Parallel (asynchronous) processing the requests
Thanks to multi-core and multi-CPU. With more than 1 worker thread processing the requests, it reduces the client wait time (on the response) and increases the server throughput.
Multi-thread has nothing to do with the "reducing the processing time for a request"! The "processing time" is depending on your codes and the how much the codes can be optimized (in the development time and also run time).
If there is a long run request and the request is handling by a worker thread (in a thread-pool), then, that worker thread is blocked. It won't be able to handle other request until it finished the current request. And if you have many of long running requests, then, all threads in the thread pool might not be able to reduce the response time. The server is now consider as "busy" even though the client is able to keep sending their requests into the queue.
Can we have unlimited threads in the pool..?!
The answer is no. If you have instantiated too many threads without using thread pool, then, the memory will be depleted... and the program will crash.
What happen to the requests in the queue if my program crash?
All requests will be disappear from the memory. Your program may be designed with auto-restart in case it crashed. But, you won't be able to recover the requests which was stored in the memory.
In case you need something better than storing the requests in memory..
1. Each thread in the thread pool must maintain individual processing statistics and these statistics will be updating to the database hourly. With this information, the system administrator will be able to tell how many worker threads were blocked, in which time zone and which request blocks it. Then, he will be able to justify whether to upgrade or replace the server.
The statistics to be keep track by each thread in the thread pool should include:
- Number of requests that has been processed
- Total processed time (ms)
- Highest processed time (ms)
- Request name for highest processed time
- Peak hour - 24 time zone in a day (just get the current hour value will do)
2. Using database as queue storage instead of memory - the main advantage is that the server will be able continue from where it's left before crashing. With this approach, there will be some overhead in storing the requests into database. But, those overhead is justifiable with the crash-proof design.

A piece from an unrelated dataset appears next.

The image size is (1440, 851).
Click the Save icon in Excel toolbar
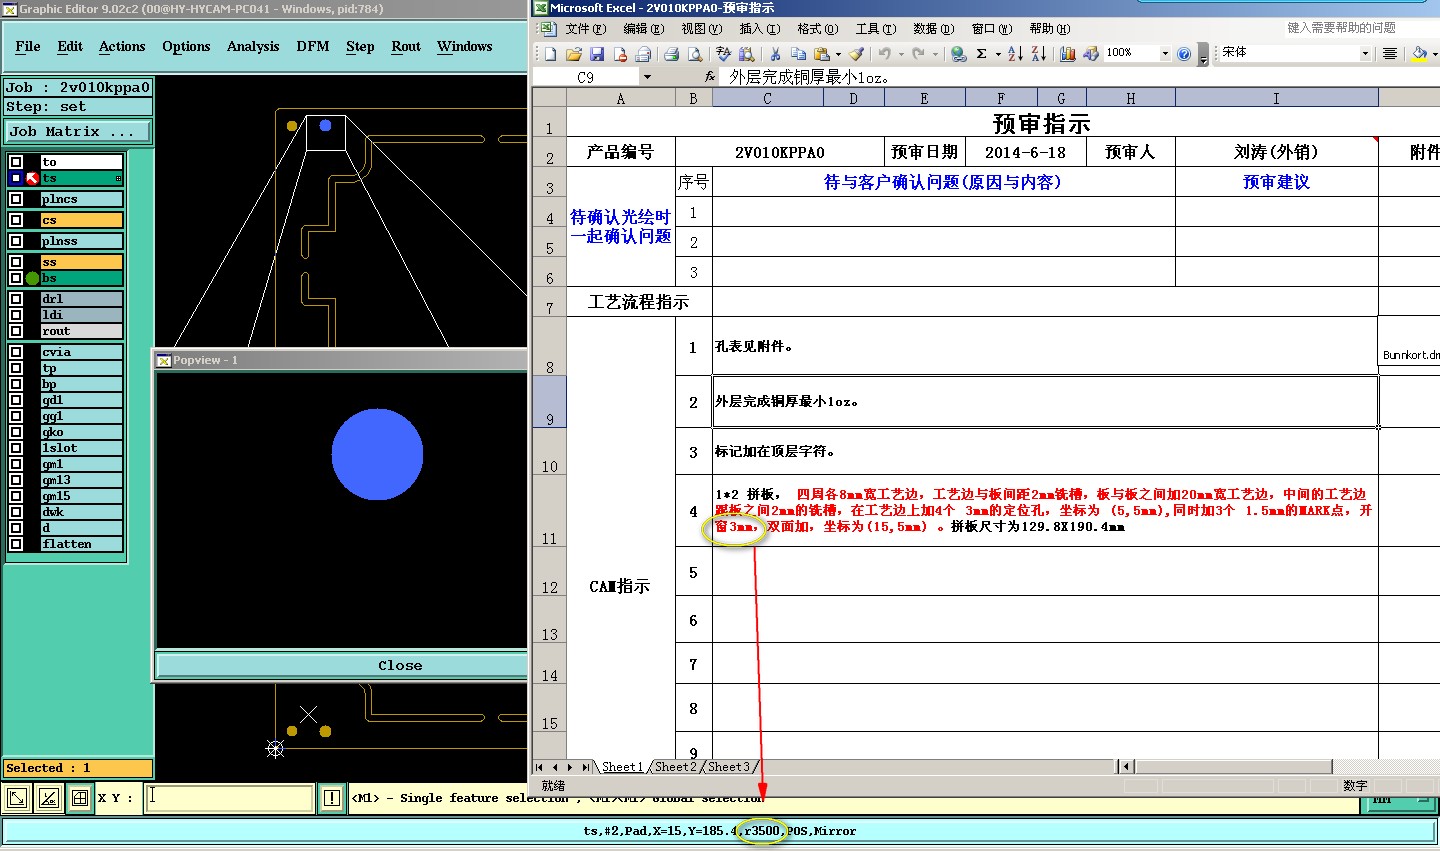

Another advantage of storing the requests into database is that the secondary server will be kick-in if all the worker threads in the thread pool (in the primary server) are blocked. The secondary server will be notify by the primary server (through WCF or socket). Then, the secondary server will query the database for the pending requests and process it accordingly.
Two ways to handle the respond to the client
- The result will be stored in the database and then notify the primary server. Then, the primary server will query the result and responds to the client.
- OR the result will be send to the primary server (through WCF or socket) and then responds to the client.